# [Task]
Quote the article on Intel's Skymont below in full, word for word.

::: Selected extract

Intel Details Skymont

Previously Intel’s Skymont slides were published in low resolution, and I wrote a short article on them. Now, the presentation is public with higher resolution slides and presenter audio. Because there’s a lot more detail to comment on, it’s time for a follow up to give a more complete picture of Intel’s presentation.

In the context of Lunar Lake, Intel wants to run more applications on the low power island. Crestmont and prior Atom architectures had weaknesses with vector execution and other areas. Skymont aims to address those weaknesses to provide higher performance across a wider range of applications. Those changes also align with Intel’s traditional E-Core goals of providing area-efficient multithreaded performance.

Wide Frontend

Intel’s Atom line has used a unique clustered frontend since Tremont. Each cluster can fetch 32 bytes per cycle from the instruction cache and decode up to three instructions per cycle. Skymont adds another cluster, letting it fetch 96 bytes per cycle and decode 9 instructions per cycle.

We had the chance to sit down with Stephen Robinson, Intel Fellow and Lead Architect for Intel’s E-cores, to ask some questions. One of the questions we posed to him was, “Why go with the 3 by 3 decode cluster?” To which Stephen said, “It was a statistical bet. And while three 3-wide decoders is a little bit more expensive in terms of the number of transistors then a two by 4-wide decode setup but, it better fits the x86 ISA. In x86 you usually see a branch instruction every 6 instructions with a taken branch every 12 instructions, which better fits the three by 3-wide decode setup Skymont has. A 3-wide decoder is also easier to fill then a 4-wide decoder and having 3 clusters is more flexibly then having 2 clusters hence why Skymont has three 3-wide clusters instead of two 4-wide clusters.”

::::::
::: Stored data

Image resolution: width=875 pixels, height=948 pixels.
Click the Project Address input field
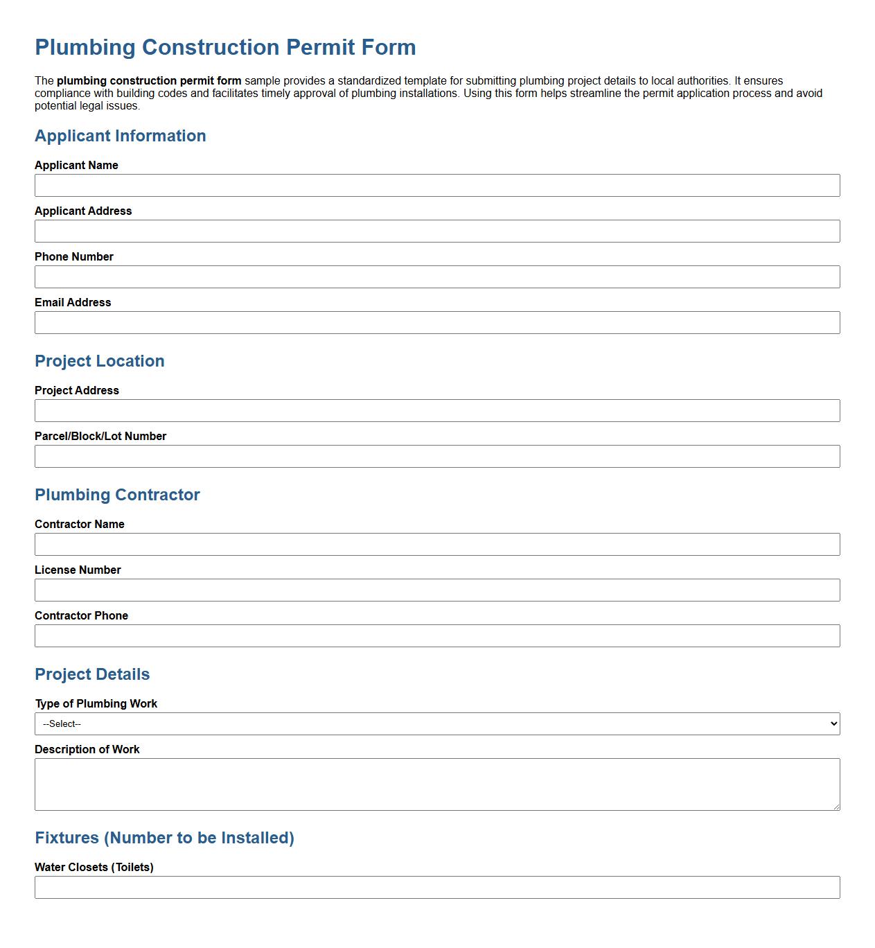pos(436,410)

::::::

# [Solution to this problem]
Intel Details Skymont

Previously Intel’s Skymont slides were published in low resolution, and I wrote a short article on them. Now, the presentation is public with higher resolution slides and presenter audio. Because there’s a lot more detail to comment on, it’s time for a follow up to give a more complete picture of Intel’s presentation.

In the context of Lunar Lake, Intel wants to run more applications on the low power island. Crestmont and prior Atom architectures had weaknesses with vector execution and other areas. Skymont aims to address those weaknesses to provide higher performance across a wider range of applications. Those changes also align with Intel’s traditional E-Core goals of providing area-efficient multithreaded performance.

Wide Frontend

Intel’s Atom line has used a unique clustered frontend since Tremont. Each cluster can fetch 32 bytes per cycle from the instruction cache and decode up to three instructions per cycle. Skymont adds another cluster, letting it fetch 96 bytes per cycle and decode 9 instructions per cycle.

We had the chance to sit down with Stephen Robinson, Intel Fellow and Lead Architect for Intel’s E-cores, to ask some questions. One of the questions we posed to him was, “Why go with the 3 by 3 decode cluster?” To which Stephen said, “It was a statistical bet. And while three 3-wide decoders is a little bit more expensive in terms of the number of transistors then a two by 4-wide decode setup but, it better fits the x86 ISA. In x86 you usually see a branch instruction every 6 instructions with a taken branch every 12 instructions, which better fits the three by 3-wide decode setup Skymont has. A 3-wide decoder is also easier to fill then a 4-wide decoder and having 3 clusters is more flexibly then having 2 clusters hence why Skymont has three 3-wide clusters instead of two 4-wide clusters.”